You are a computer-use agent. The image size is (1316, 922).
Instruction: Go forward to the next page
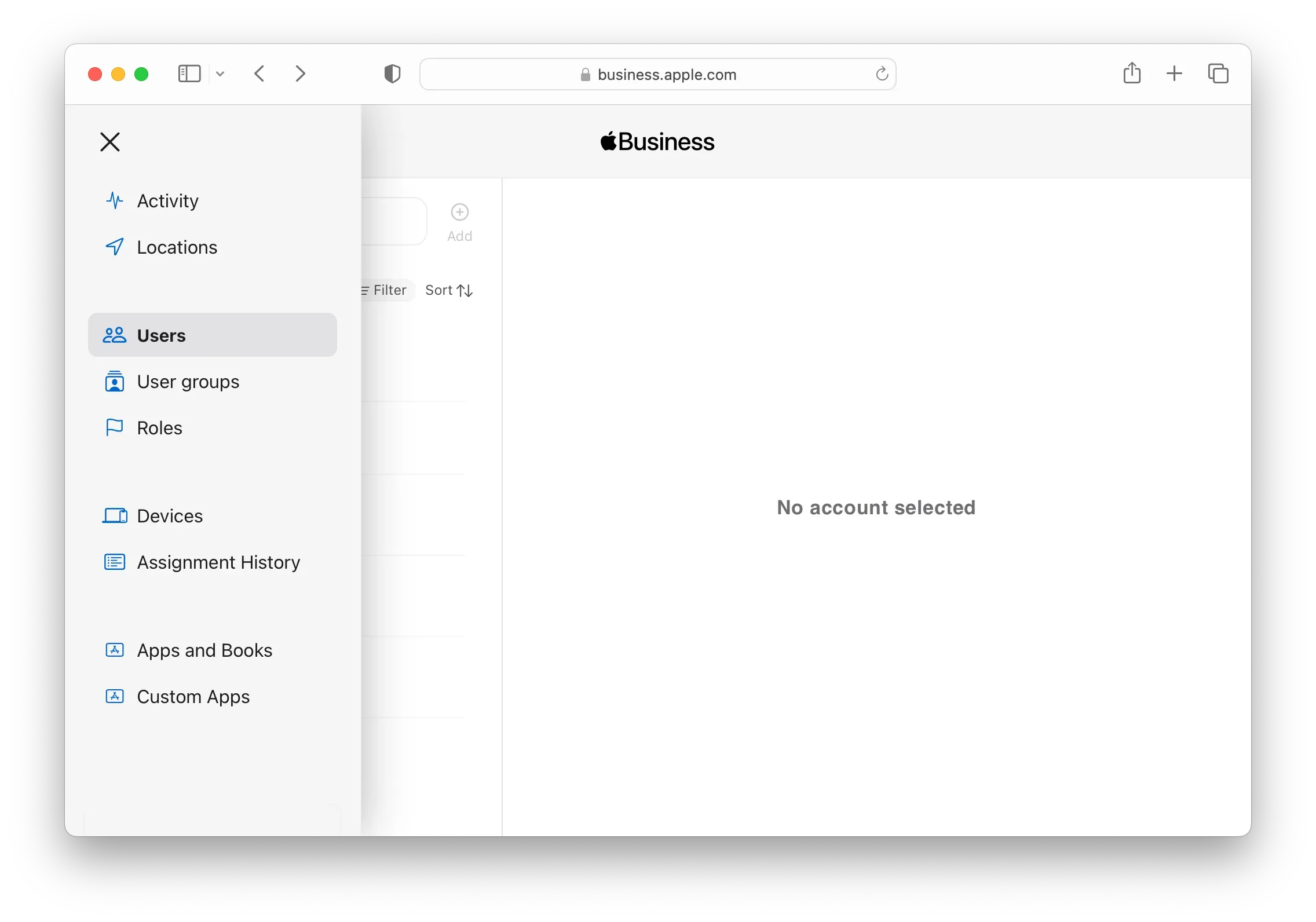click(x=300, y=74)
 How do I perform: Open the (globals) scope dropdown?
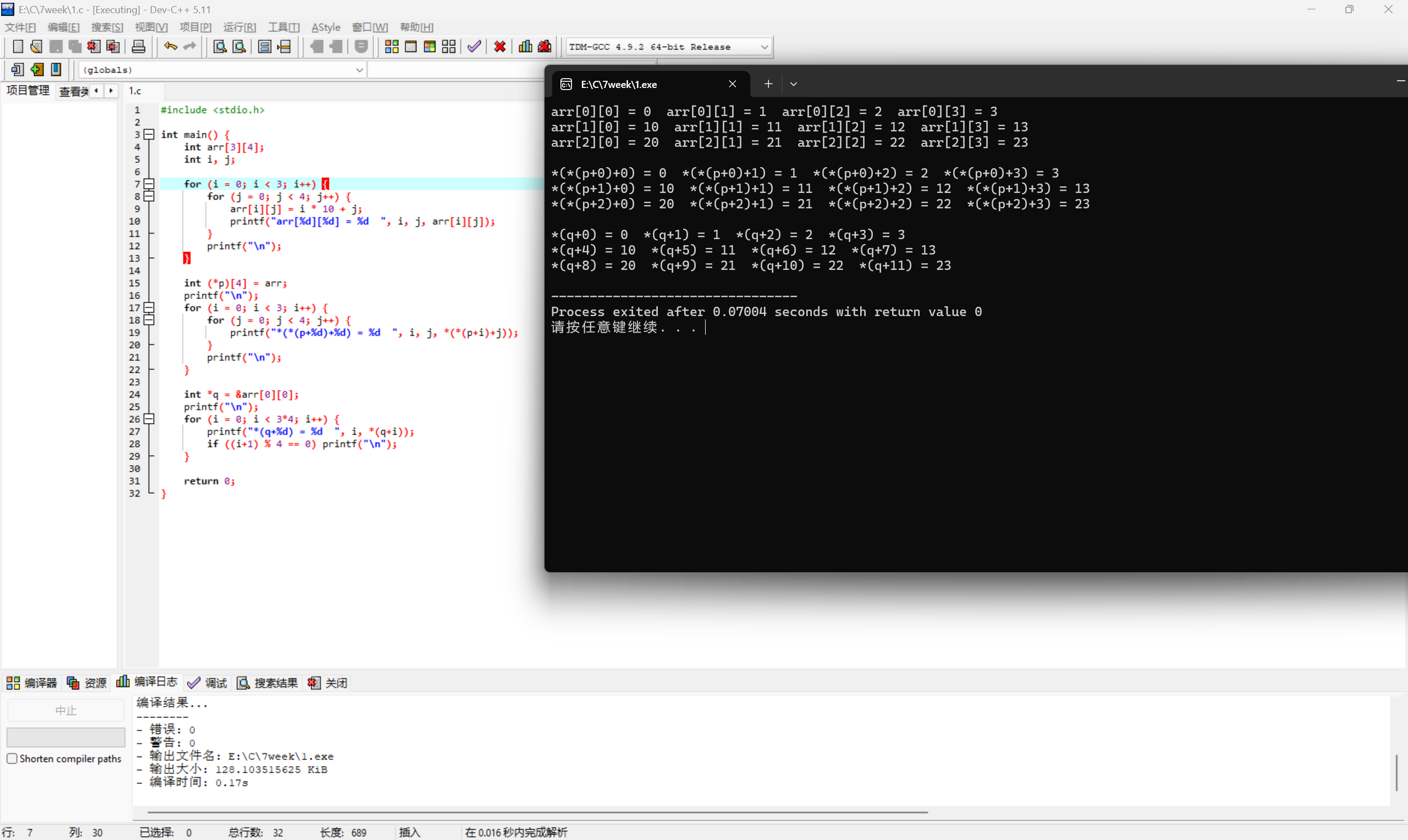359,70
------------------------------------------------------------------------
Work item:
Your reply should hold only the lines from the one that contains "How do I perform: Open" through the last line of the records above, exact and complete, and no pictures.

Solution:
 How do I perform: Open the (globals) scope dropdown?
359,70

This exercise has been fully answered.